Bei aller Harmonie, die damit nach Semkens Abgang herrschte: Grundlegend präsentierte sich der Landesverband, wohl auch noch unter der Einwirkung der jüngsten Geschehnisse, durchaus führungsschwach. Keines der derzeitigen Vorstandsmitglieder mochte sich dazu durchringen, bei dieser Gelegenheit eine Kandidatur für das Amt des Vorsitzenden in Aussicht zu stellen. Begehrt scheint das Amt, das Semken verwaist zurücklässt, auch sonst wahrlich nicht. Amtsvorgänger Gerhard Anger betonte im Anschluss an die gut einstündige Veranstaltung lediglich eventuelles Interesse an einem Beisitzerposten. Der Piratenabgeordnete Christopher Lauer winkte – gefragt, ob nicht im Sinne einer besseren Koordination zwischen Landesverband und Abgeordnetenhaus-Fraktion einer der Abgeordneten sich um das Amt des Landesvorsitzenden bemühen sollte – nur grinsend ab: „Das mag für klassische Parteien eine nette Idee sein, bei uns ist das erstens nicht durchsetzbar, zweitens verlieren wir damit effektiv eine Person für unsere Arbeit im Parlament.“

So aber stehen den Berliner Piraten, die bei einer Vorstandssitzung am Sonntag erste bindende Entscheidungen bezüglich des weiteren Vorgehens treffen können, unruhige Zeiten ins Haus: mit einem Vorstand auf Abruf, der für den bedeutsamen Bereich der IT wohl auf die Hilfe des polarisierenden Alexander Morlang zurückgreifen wird – an diesem Abend noch Semkens Begleiter.

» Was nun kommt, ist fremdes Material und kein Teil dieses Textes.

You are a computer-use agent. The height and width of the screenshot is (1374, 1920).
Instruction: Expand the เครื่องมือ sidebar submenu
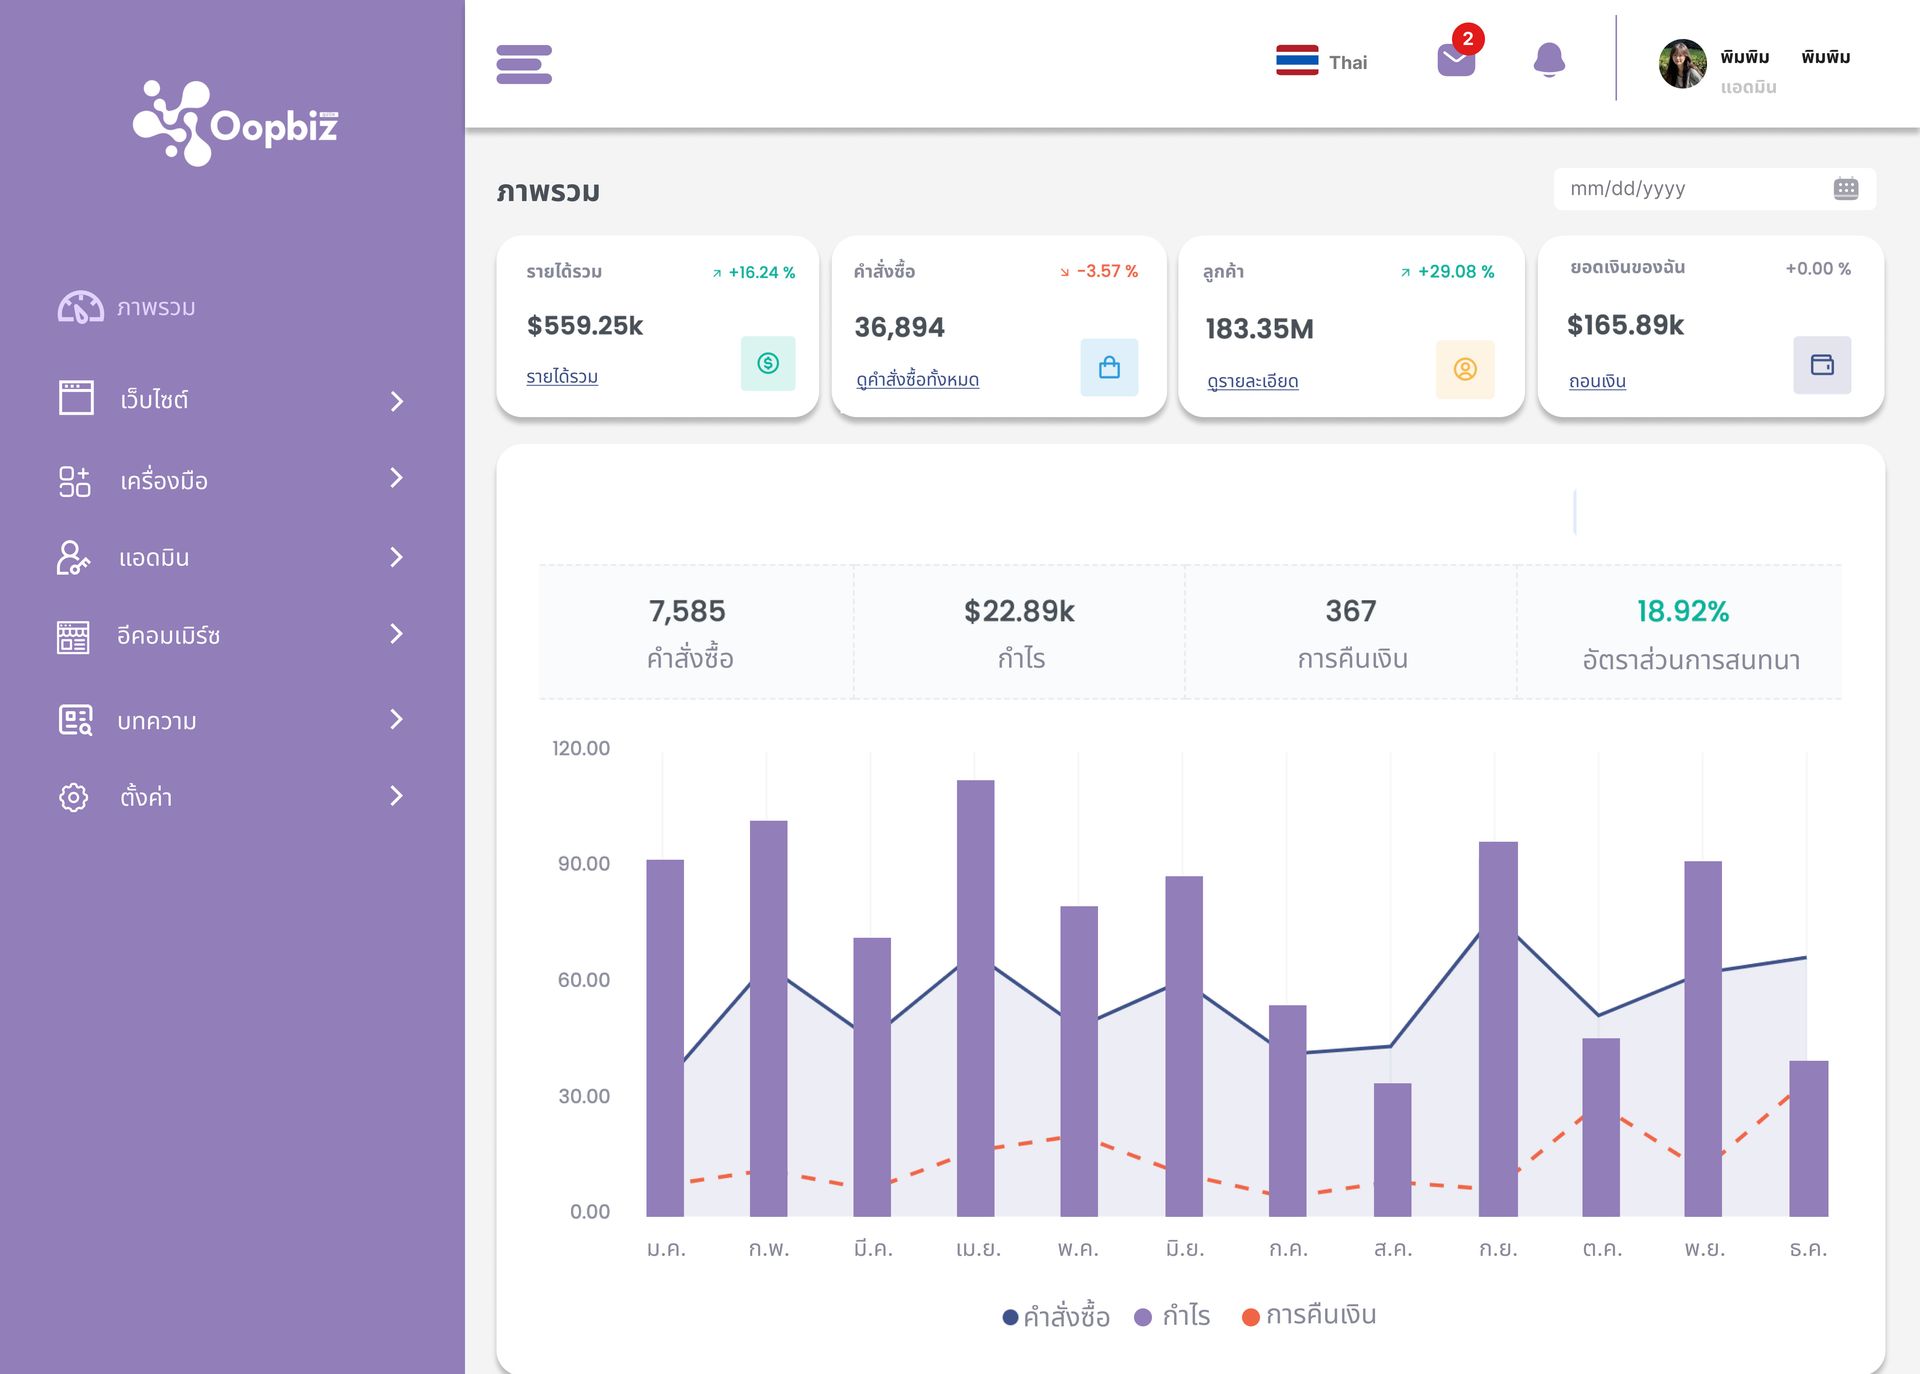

Und mit dem Druck, eine Lösung zu finden, die den im letzten Jahr gewaltig gewachsenen Aufgaben gerecht wird. Zuletzt: mit einer neuerlichen Diskussion darüber, was die Aufgabe eines Landesvorstands der Piraten ist – und ob es angesichts der im letzten Jahr vervielfachten Mitgliederzahl auch eines größeren Vorstands bedarf. Diese Diskussionen werden die Piraten, nachdem es nun zunächst einmal darum gehen wird, ob es tatsächlich keine vorgezogene Landesmitgliederversammlung geben wird, noch intensiv beschäftigen. Allein Hartmut Semken hat sie – stilecht skurril mit donnerndem Motorenlärm – hinter sich gelassen.